Gráfico com o panorama de cuidados de pessoas e afazeres domésticos

No gráfico acima, a faixa roxa representa o percentual de mulheres e a faixa bege, dos homens, em horas por semana. 

Além disso, os dados divulgados pelo IBGE mostram que, embora os percentuais de “cuidado” tenham diminuído, a mulher segue como a principal cuidadora, seja no âmbito da família, seja como trabalho remunerado:

  • Cuidado de pessoas recuou de 33,3% em 2019 para 29,3% em 2022.  A taxa de realização desses cuidados se diferencia conforme o sexo: 34,9% das mulheres e 23,3% dos homens, em 2022.

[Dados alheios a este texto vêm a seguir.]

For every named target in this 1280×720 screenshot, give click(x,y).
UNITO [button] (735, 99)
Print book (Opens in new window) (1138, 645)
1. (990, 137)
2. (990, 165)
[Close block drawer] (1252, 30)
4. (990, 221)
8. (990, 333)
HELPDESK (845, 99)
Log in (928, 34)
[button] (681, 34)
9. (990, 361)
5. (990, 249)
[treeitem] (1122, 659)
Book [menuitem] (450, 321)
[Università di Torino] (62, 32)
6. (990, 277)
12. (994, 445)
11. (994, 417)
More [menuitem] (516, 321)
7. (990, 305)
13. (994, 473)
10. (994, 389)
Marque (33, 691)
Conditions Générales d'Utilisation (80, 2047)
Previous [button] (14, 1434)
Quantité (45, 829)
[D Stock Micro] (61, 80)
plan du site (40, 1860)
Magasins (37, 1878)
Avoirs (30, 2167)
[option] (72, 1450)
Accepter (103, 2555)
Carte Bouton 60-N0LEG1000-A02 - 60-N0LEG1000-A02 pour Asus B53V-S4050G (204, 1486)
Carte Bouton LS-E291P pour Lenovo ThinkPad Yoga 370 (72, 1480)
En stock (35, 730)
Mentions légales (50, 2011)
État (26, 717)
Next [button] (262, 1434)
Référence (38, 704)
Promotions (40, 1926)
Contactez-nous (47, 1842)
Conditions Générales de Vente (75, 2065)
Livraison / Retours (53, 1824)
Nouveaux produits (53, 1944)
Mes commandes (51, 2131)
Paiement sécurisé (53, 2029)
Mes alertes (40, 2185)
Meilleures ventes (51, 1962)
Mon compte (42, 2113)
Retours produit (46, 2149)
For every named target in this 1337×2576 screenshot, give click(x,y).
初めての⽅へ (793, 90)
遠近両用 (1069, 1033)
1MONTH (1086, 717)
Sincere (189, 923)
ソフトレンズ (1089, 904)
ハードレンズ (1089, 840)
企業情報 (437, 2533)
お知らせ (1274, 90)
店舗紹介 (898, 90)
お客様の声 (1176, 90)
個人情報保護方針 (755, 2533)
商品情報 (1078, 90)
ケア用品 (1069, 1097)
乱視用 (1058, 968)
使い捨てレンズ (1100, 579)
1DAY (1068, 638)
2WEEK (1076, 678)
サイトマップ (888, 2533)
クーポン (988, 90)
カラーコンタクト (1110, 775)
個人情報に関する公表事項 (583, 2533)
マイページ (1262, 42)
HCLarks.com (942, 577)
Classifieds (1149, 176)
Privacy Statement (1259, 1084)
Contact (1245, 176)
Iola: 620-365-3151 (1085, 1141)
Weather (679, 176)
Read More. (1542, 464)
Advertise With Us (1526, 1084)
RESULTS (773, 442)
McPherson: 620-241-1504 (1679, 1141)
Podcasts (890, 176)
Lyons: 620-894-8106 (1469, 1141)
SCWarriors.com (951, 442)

O tema da redação do Enem foi, portanto, certeira: há uma invisibilidade da mulher nessa função de cuidar. O Estado não tem até o momento políticas públicas bem estabelecidas para mulheres cuidadoras, sobretudo auxílio para aquelas que deixam de trabalhar ou estudar para cuidar.

A chamada Geração Sanduíche, formada por mulheres que se desdobram entre o cuidado com filhos pequenos ou adolescentes e pessoas idosas da família é marcada por sobrecarga, altas taxas de estresse e maior suscetibilidade à doenças, muitas vezes em detrimento do autocuidado, pela falta de tempo.

Cuidar da casa nunca foi um trabalho visto, sequer valorizado. Embora os números do IBGE mostrem uma pequena parcela de homens que dividem tarefas domésticas, eles são de nível superior e bem aquém do necessário. A maioria dos homens ainda não se deu conta que o mundo mudou e que é preciso adaptar-se.

A tecnologia veio dar uma “força” para esse trabalho essencialmente desempenhado pelas mulheres. Mas (ainda) não são robôs, que basta programar e deixá-los agirem. As mulheres tem direitos que precisam ser reconhecidos e respeitados. Têm direito ao lazer, ao ócio, ao descanso. Direito de serem cuidadas também.

Parabéns aos profissionais que formularam o tema. E que venham avanços na percepção sobre os cuidados para que a mulher saia,definitivamente do papel de cuidadora invisível e que as gerações mais jovens possam contar com políticas públicas de cuidados mais  efetivas.